Target pointing data
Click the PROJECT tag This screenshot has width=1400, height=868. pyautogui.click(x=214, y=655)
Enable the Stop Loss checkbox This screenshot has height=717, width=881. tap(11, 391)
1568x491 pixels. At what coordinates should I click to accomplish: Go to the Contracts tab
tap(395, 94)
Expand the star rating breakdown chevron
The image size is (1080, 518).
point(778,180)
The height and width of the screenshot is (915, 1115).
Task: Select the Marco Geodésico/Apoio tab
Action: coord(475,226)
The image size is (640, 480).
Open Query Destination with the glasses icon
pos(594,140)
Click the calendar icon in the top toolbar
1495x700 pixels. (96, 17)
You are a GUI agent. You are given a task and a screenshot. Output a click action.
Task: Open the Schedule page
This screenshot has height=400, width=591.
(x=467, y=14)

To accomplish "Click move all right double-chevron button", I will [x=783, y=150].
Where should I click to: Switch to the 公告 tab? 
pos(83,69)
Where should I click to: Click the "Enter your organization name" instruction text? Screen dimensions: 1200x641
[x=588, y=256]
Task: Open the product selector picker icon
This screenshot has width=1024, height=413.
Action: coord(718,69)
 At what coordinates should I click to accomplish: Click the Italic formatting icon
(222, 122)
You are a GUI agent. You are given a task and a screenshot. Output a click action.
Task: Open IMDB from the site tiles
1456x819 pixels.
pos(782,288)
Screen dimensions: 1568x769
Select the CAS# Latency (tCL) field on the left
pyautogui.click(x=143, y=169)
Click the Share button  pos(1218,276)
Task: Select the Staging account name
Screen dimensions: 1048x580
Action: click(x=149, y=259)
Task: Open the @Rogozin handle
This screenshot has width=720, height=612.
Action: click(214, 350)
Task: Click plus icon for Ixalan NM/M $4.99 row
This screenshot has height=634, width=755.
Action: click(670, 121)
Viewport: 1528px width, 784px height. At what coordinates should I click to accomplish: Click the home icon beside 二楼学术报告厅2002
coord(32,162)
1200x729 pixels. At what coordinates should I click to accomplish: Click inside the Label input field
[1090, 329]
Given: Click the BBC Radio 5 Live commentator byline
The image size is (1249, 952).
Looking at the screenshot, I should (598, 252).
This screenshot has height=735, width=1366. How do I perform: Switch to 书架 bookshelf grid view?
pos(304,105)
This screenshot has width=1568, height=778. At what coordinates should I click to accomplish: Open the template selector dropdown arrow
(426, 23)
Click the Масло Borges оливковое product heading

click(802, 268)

» TASK GOAL:
Retype all of the data above line for line, keeping every character unchanged.

» RESPONSE TO THE EXERCISE:
Click the PROJECT tag This screenshot has width=1400, height=868. pyautogui.click(x=214, y=655)
Enable the Stop Loss checkbox This screenshot has height=717, width=881. tap(11, 391)
1568x491 pixels. At what coordinates should I click to accomplish: Go to the Contracts tab
tap(395, 94)
Expand the star rating breakdown chevron
The image size is (1080, 518).
point(778,180)
The height and width of the screenshot is (915, 1115).
Task: Select the Marco Geodésico/Apoio tab
Action: coord(475,226)
The image size is (640, 480).
Open Query Destination with the glasses icon
pos(594,140)
Click the calendar icon in the top toolbar
1495x700 pixels. (96, 17)
You are a GUI agent. You are given a task and a screenshot. Output a click action.
Task: Open the Schedule page
This screenshot has height=400, width=591.
(x=467, y=14)

To accomplish "Click move all right double-chevron button", I will [x=783, y=150].
Where should I click to: Switch to the 公告 tab? 
pos(83,69)
Where should I click to: Click the "Enter your organization name" instruction text? Screen dimensions: 1200x641
[x=588, y=256]
Task: Open the product selector picker icon
This screenshot has width=1024, height=413.
Action: coord(718,69)
 At what coordinates should I click to accomplish: Click the Italic formatting icon
(222, 122)
You are a GUI agent. You are given a task and a screenshot. Output a click action.
Task: Open IMDB from the site tiles
1456x819 pixels.
pos(782,288)
Screen dimensions: 1568x769
Select the CAS# Latency (tCL) field on the left
pyautogui.click(x=143, y=169)
Click the Share button  pos(1218,276)
Task: Select the Staging account name
Screen dimensions: 1048x580
Action: click(x=149, y=259)
Task: Open the @Rogozin handle
This screenshot has width=720, height=612.
Action: click(214, 350)
Task: Click plus icon for Ixalan NM/M $4.99 row
This screenshot has height=634, width=755.
Action: click(670, 121)
Viewport: 1528px width, 784px height. At what coordinates should I click to accomplish: Click the home icon beside 二楼学术报告厅2002
coord(32,162)
1200x729 pixels. At what coordinates should I click to accomplish: Click inside the Label input field
[1090, 329]
Given: Click the BBC Radio 5 Live commentator byline
The image size is (1249, 952).
Looking at the screenshot, I should (598, 252).
This screenshot has height=735, width=1366. How do I perform: Switch to 书架 bookshelf grid view?
pos(304,105)
This screenshot has width=1568, height=778. At what coordinates should I click to accomplish: Open the template selector dropdown arrow
(426, 23)
Click the Масло Borges оливковое product heading

click(802, 268)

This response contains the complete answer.